Dalla famiglia di Elisa Valent nuove attrezzature per l’Ospedale di Tolmezzo

Lo scorso venerdì 29 luglio si è svolta presso la Pediatria di Tolmezzo la cerimonia organizzata per ufficializzare la donazione che la famiglia di Elisa Valent (la studentessa Erasmus scomparsa in Spagna la primavera scorsa) ha voluto dedicare al reparto dell’Ospedale di Tolmezzo.

La donazione della famiglia Valent consiste in due kit completi di otoscopi da ambulatorio e di un dermatoscopio – dichiara il dott. Tiziano Basso, primario del reparto di Pediatria – i primi due kit permetteranno al reparto di effettuare questo tipo di visite con strumenti moderni e che permettano una diagnosi più precisa,, mentre il dermatoscopio permetterà alla dott.ssa Pettarin di implementare l’ambulatorio di dermatologia pediatrica, di cui è appassionata esperta, e permettendo quindi un’ulteriore specializzazione nel reparto.”
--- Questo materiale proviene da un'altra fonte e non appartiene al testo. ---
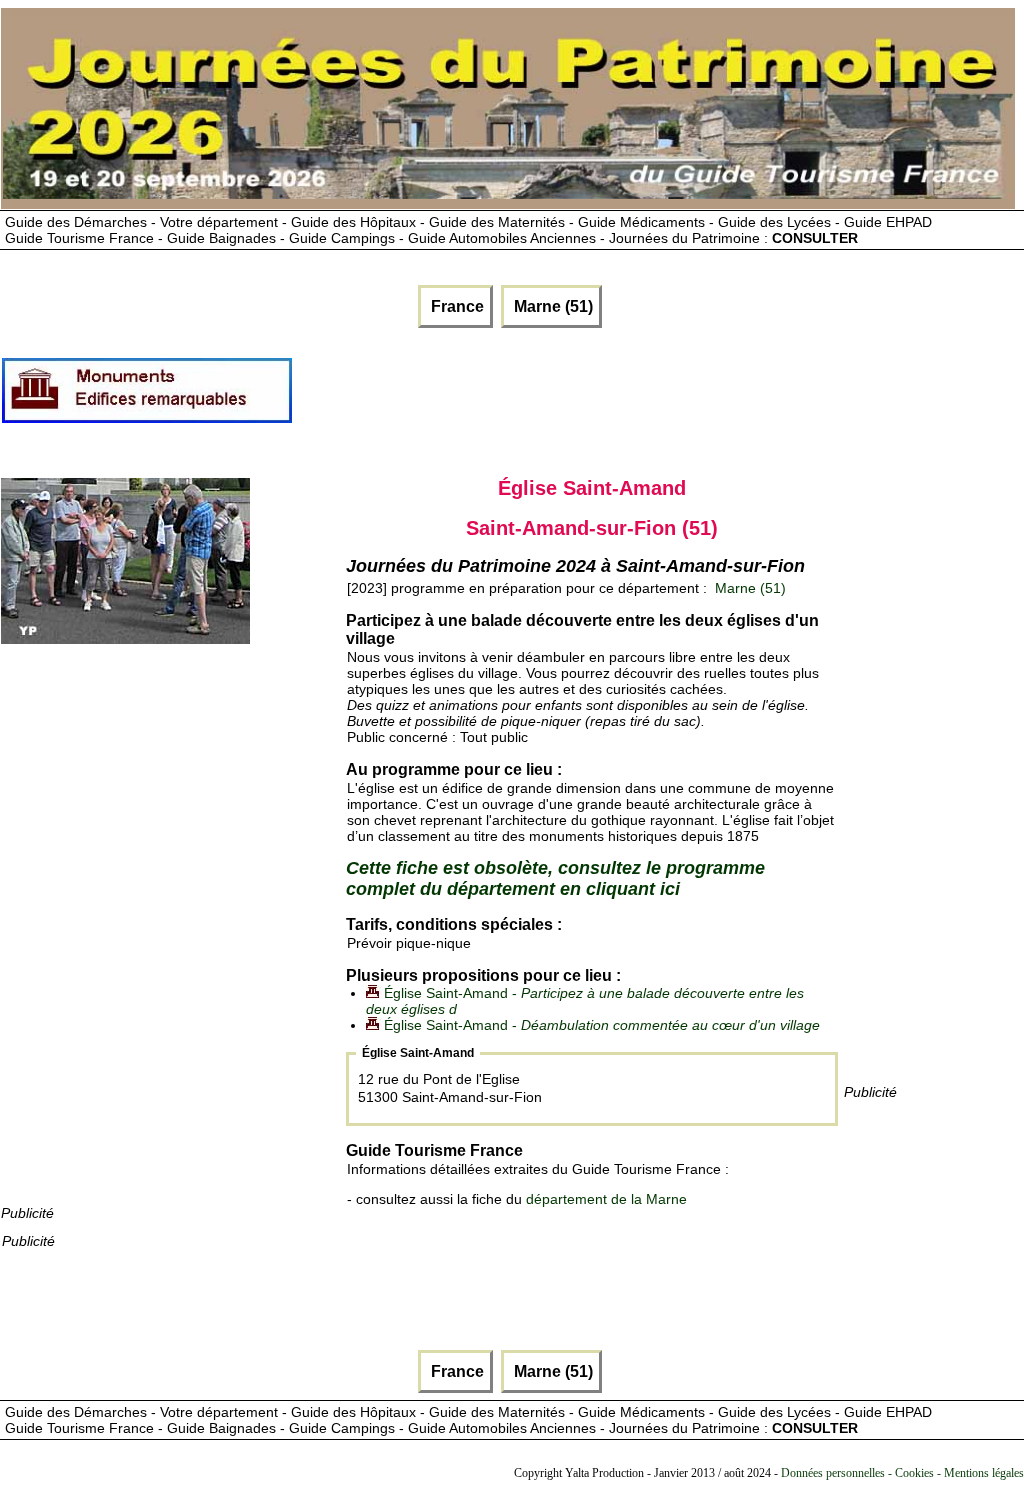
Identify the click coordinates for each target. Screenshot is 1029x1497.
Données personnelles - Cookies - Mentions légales (902, 1473)
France (455, 306)
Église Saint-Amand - (602, 1025)
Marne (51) (551, 306)
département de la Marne (606, 1199)
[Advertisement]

ospedaletolmezzo (800x522)Oltre alla Famiglia e ai professionisti della Pediatria alla cerimonia erano presenti anche il dott. Pier Paolo Benetollo (direttore generale dell’Azienda per l’Assistenza Sanitaria n.3) e Fabio Di Bernardo (sindaco di Venzone) in rappresentanza della comunità che ha contribuito alla raccolta dei fondi, un gesto di grande valore simbolico di tutta la popolazione e degli amici, in onore di Elisa.

“Elisa era una cittadina del mondo, come dimostra l’esperienza che stava affrontando, ma allo stesso tempo era molto legata al territorio e alla propria comunità. La lunga frequentazione di Elisa in Pediatria negli anni scorsi erano per lei un ricordo positivo vissuto come in una vera e propria famiglia.”

Durante la cerimonia, la famiglia ha annunciato che è stata fondata un’associazione, voluta da tutte le famiglie delle ragazze perite nel disastro in Spagna, che si chiamerà:“Genitori Generazione Erasmus – XX marzo 2016 – Uniti Perchè Non Accada Mai Più” che si prefigge lo scopo di proteggere i soggiorni all’estero dei ragazzi Erasmus.

Questa serata – conclude quindi il dott. Basso – conferma, anche se per occasioni così drammatiche, il forte legame fra strutture sanitarie e territorio e la possibilità di creare gesti dalla grande valenza sociale”.